• Given data
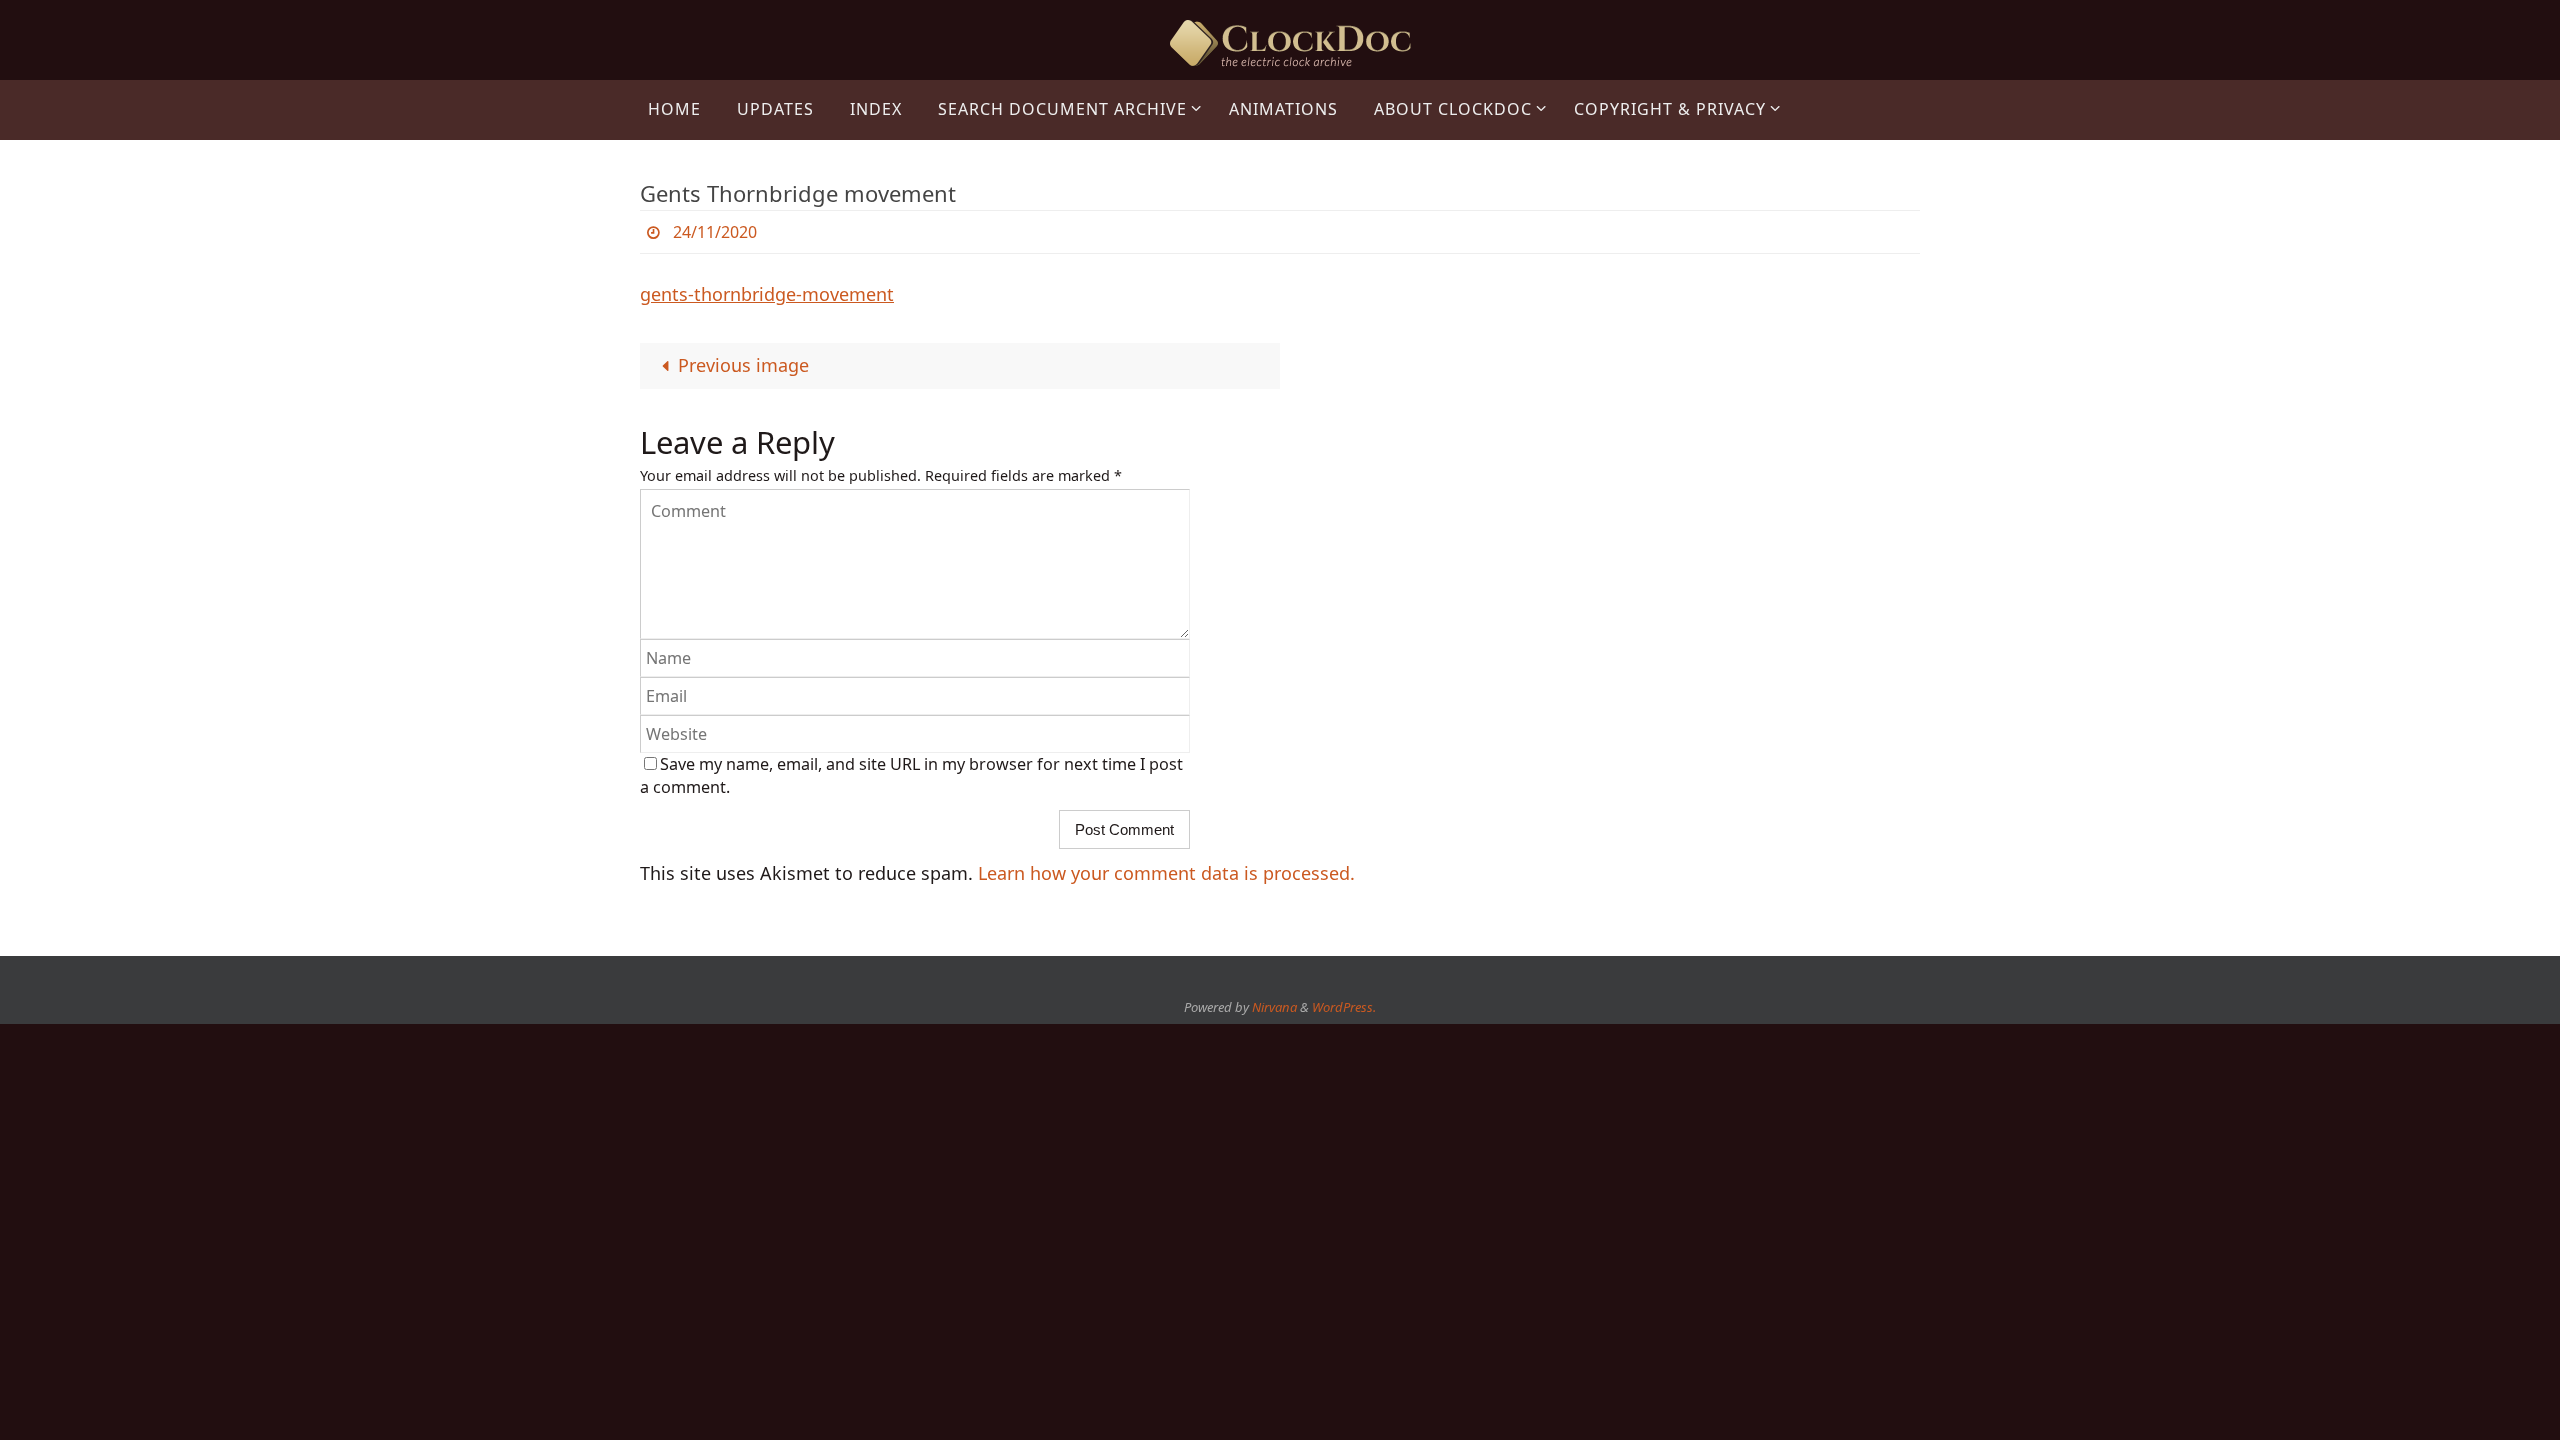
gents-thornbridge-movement (767, 294)
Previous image (743, 365)
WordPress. (1344, 1007)
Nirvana (1274, 1007)
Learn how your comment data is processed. (1166, 873)
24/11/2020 (715, 232)
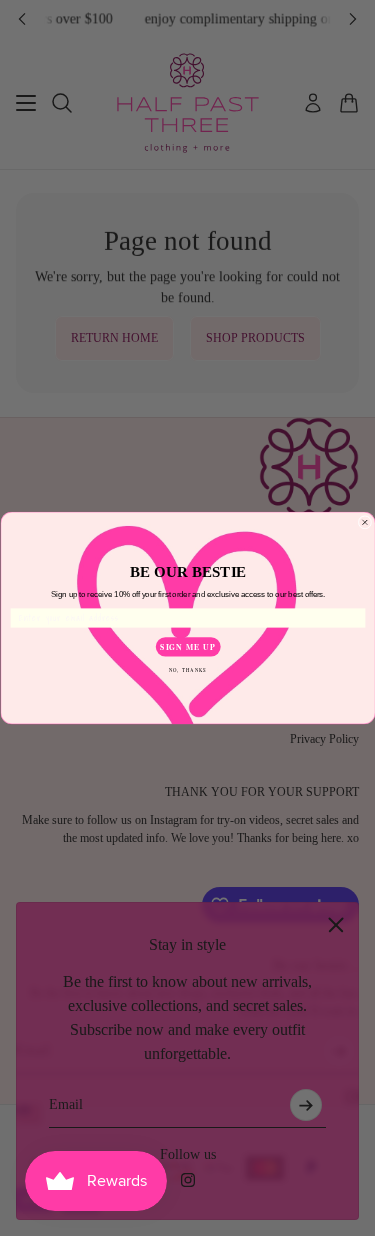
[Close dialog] (365, 523)
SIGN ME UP (187, 646)
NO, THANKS (187, 669)
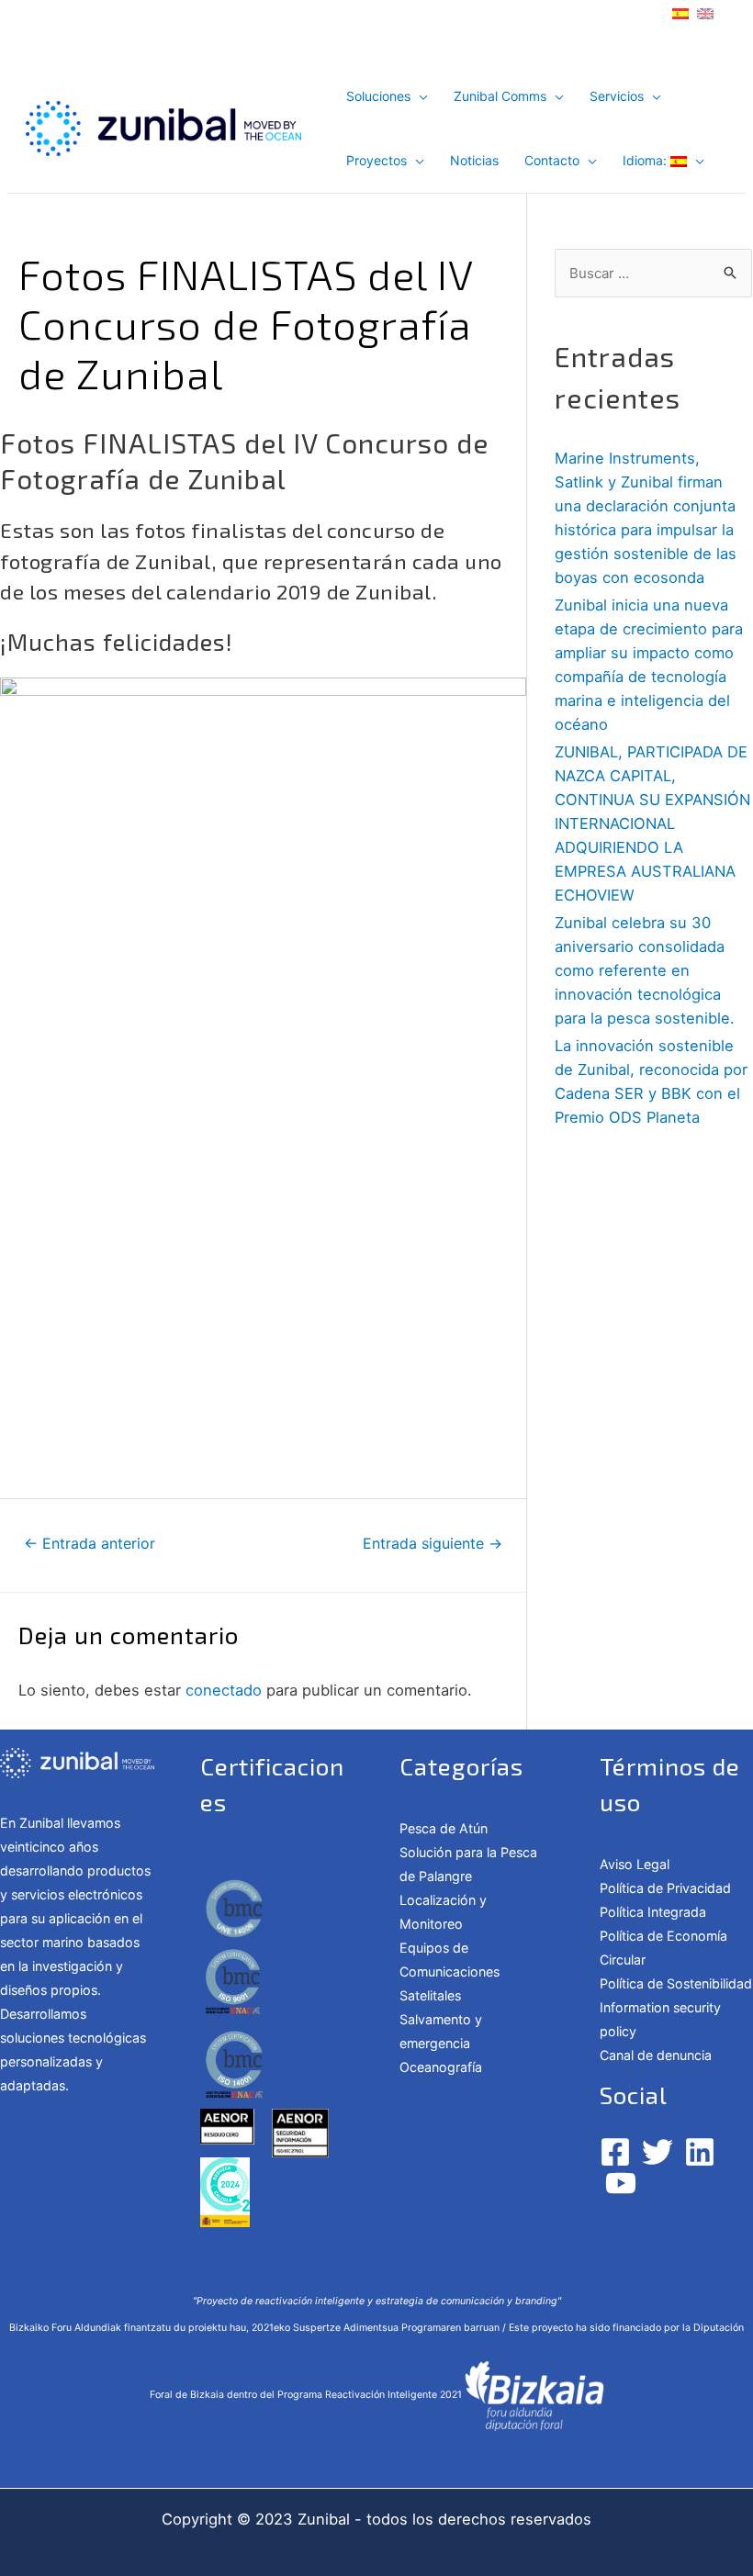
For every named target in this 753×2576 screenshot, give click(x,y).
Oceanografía (440, 2067)
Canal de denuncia (656, 2055)
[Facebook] (615, 2151)
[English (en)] (705, 12)
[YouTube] (620, 2183)
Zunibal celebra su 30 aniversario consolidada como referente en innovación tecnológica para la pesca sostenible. (645, 970)
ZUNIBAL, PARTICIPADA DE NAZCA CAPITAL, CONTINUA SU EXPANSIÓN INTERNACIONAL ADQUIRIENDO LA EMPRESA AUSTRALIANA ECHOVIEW (652, 823)
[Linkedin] (699, 2151)
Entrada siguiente (432, 1543)
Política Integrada (653, 1912)
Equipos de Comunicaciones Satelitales (449, 1971)
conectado (223, 1690)
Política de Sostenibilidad (676, 1983)
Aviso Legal (634, 1864)
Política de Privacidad (665, 1888)
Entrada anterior (89, 1543)
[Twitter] (657, 2151)
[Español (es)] (680, 12)
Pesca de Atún (443, 1828)
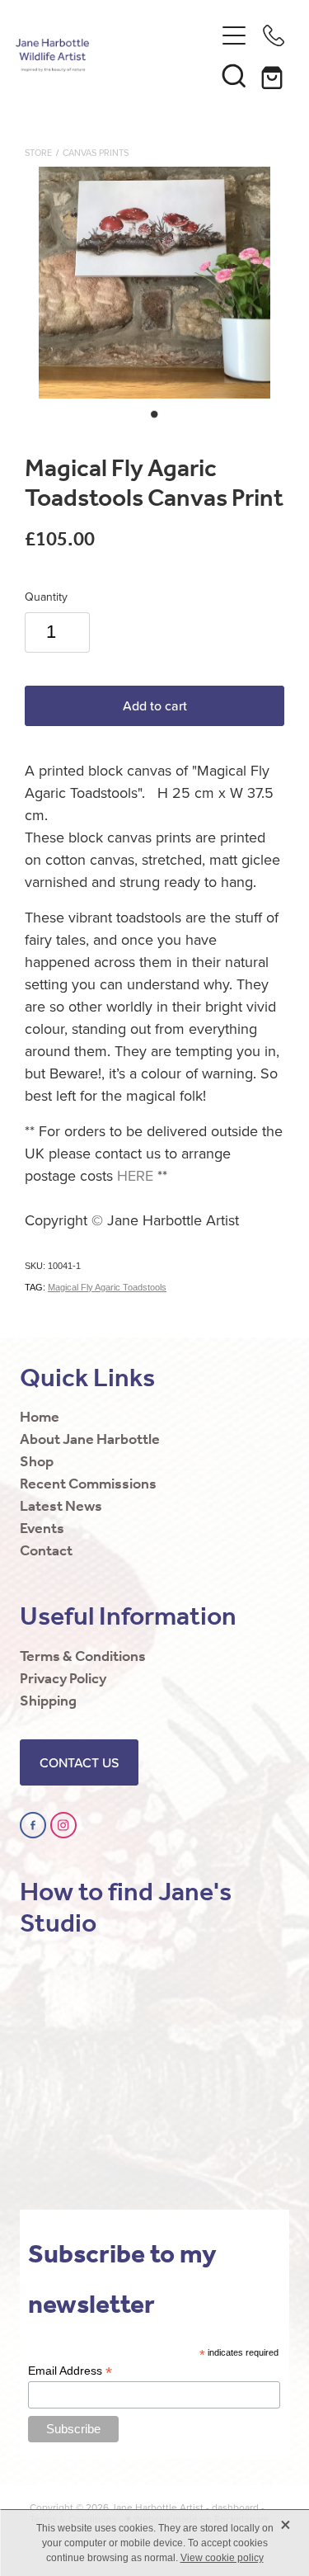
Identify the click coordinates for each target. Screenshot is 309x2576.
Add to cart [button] (155, 705)
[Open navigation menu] (234, 35)
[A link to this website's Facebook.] (33, 1825)
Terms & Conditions (83, 1657)
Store (38, 152)
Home (39, 1418)
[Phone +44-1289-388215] (273, 35)
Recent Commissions (88, 1484)
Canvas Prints (96, 152)
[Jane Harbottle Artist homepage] (115, 55)
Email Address (70, 2371)
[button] (234, 75)
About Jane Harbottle (90, 1440)
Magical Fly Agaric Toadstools (107, 1287)
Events (42, 1529)
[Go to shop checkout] (273, 75)
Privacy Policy (63, 1679)
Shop (37, 1462)
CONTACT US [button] (79, 1762)
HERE (135, 1175)
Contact (46, 1551)
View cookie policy (222, 2558)
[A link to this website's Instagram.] (63, 1825)
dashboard (235, 2507)
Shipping (48, 1701)
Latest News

• Work order
Your output must be the exact lines from the one containing "Terms & Conditions (83, 1657)" through the end of the data above, both included, and nothing more.

• Result of the exercise
Terms & Conditions (83, 1657)
Store (38, 152)
Home (39, 1418)
[Phone +44-1289-388215] (273, 35)
Recent Commissions (88, 1484)
Canvas Prints (96, 152)
[Jane Harbottle Artist homepage] (115, 55)
Email Address (70, 2371)
[button] (234, 75)
About Jane Harbottle (90, 1440)
Magical Fly Agaric Toadstools (107, 1287)
Events (42, 1529)
[Go to shop checkout] (273, 75)
Privacy Policy (63, 1679)
Shop (37, 1462)
CONTACT US [button] (79, 1762)
HERE (135, 1175)
Contact (46, 1551)
View cookie policy (222, 2558)
[A link to this website's Instagram.] (63, 1825)
dashboard (235, 2507)
Shipping (48, 1701)
Latest News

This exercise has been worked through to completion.